The following presents a summary of the disclosure in order to provide an understanding of some aspects disclosed herein. This summary is not an exhaustive overview, and it is not intended to identify key or critical elements of the disclosure or to delineate the scope of the invention as set forth in the appended claims.
One embodiment of the present disclosure is a wellbore completion for a horizontal well comprising a housing having at least one port through the housing that permits fluid communication from the interior to the exterior. The port is adapted to be selectively opened to permit fluid communication through the port and closed to prevent fluid communication through the port. The system includes a first coupling connected to a first end of first pup joint. The first coupling includes a recess configured to engage a locating dog of a CCL that is connected to coiled tubing. The system includes a second coupling connected to a second end of the first pup joint and also connected to a first end of the ported housing. The second coupling including a recess configured to engage a locating dog of the CCL. The system includes a third coupling connected to a second end of the housing. The third coupling including a recess configured to engage a locating dog of the CCL.

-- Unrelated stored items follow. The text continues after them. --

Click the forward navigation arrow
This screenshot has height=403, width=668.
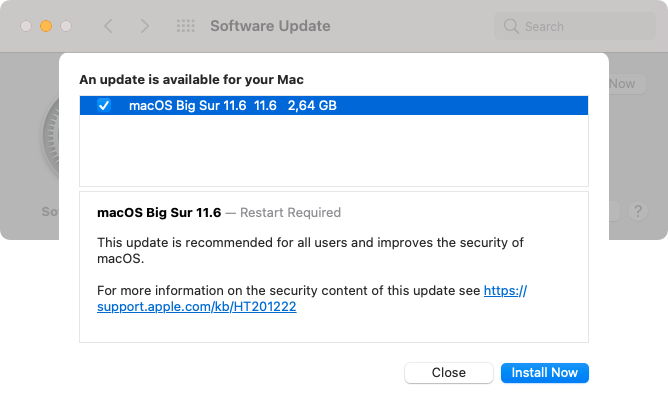144,26
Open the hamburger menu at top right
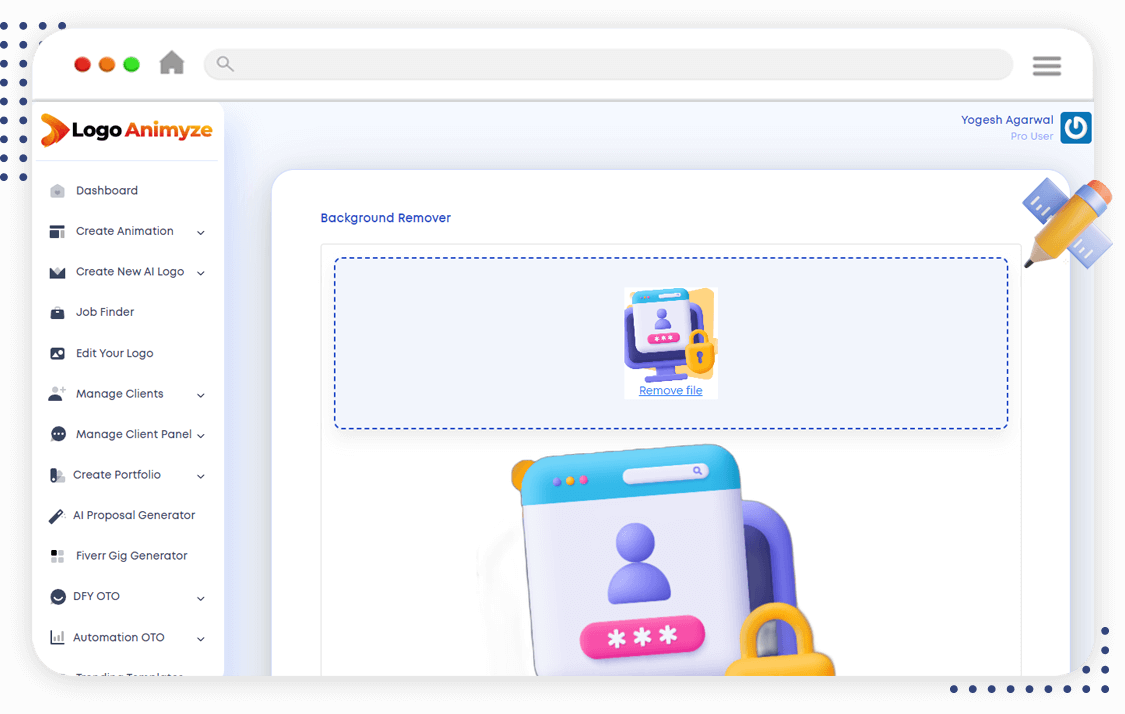 pyautogui.click(x=1046, y=66)
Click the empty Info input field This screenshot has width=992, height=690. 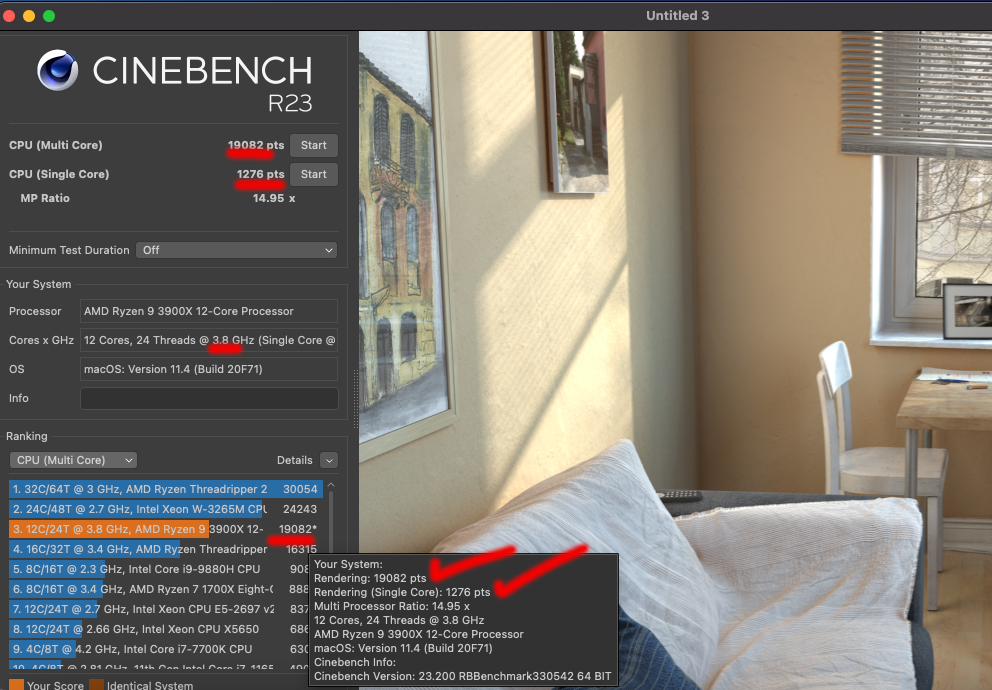[x=208, y=398]
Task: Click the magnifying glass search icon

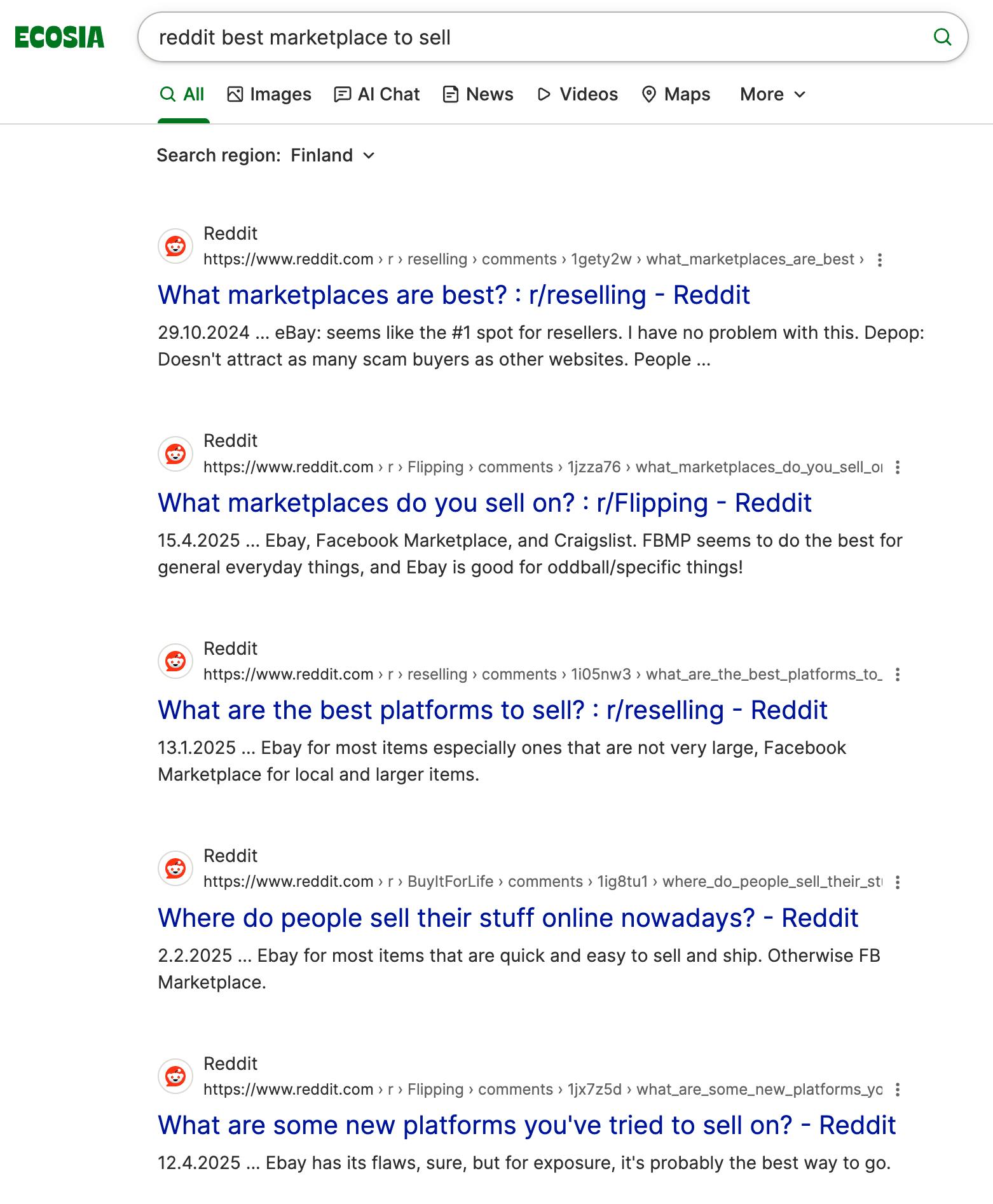Action: [943, 38]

The system may include a second pup joint and a fourth coupling. The third coupling being connected to a first end of the second pup joint and the fourth coupling being connected to a second end of the second pup joint. The fourth coupling including a recess that is adapted to engage the locating dog of the CLL. The first pup joint, second pup joint, and the housing may each have a length that is 8 meters or less. The first and second pup joints may have a length of approximately 1.8 meters and the housing may have length of approximately 2.65 meters. The couplings may each include premium threaded connections. The lengths of the pup joints and the ported housing may be adapted to position a bottom hole assembly adjacent to the port of the portioned housing when the CCL engages the first coupling, the second coupling, the third coupling, or the fourth coupling.
One embodiment of the present disclosure is a wellbore completion system for a horizontal well having a housing having at least one port through the housing that selectively permits fluid communication through the port to an exterior of the housing. The system includes a first coupling connected by premium threads to a first end of the housing. The first coupling including a recess configured to engage a portion of a CCL connected to coiled tubing. The system includes a second coupling connected by premium threads to a second end of the housing. The second coupling having a recess configured to engage the portion of the CCL.
One embodiment of the present disclosure is a method for treating multiple zones within a horizontal well including moving a tool up a casing string to a first zone and engaging a first coupling with a portion of the tool. The method includes pulling the tool into the first coupling, which provides a first indication at the surface. The method includes engaging a second coupling with the portion of the tool and pulling the tool into the second coupling, which provides a second indication at the surface. The distance between the first and second couplings may be 8 meters or less. The method includes engaging a third coupling and pulling the tool into the third coupling, which provides a third indication at the surface. The method includes treating the first zone.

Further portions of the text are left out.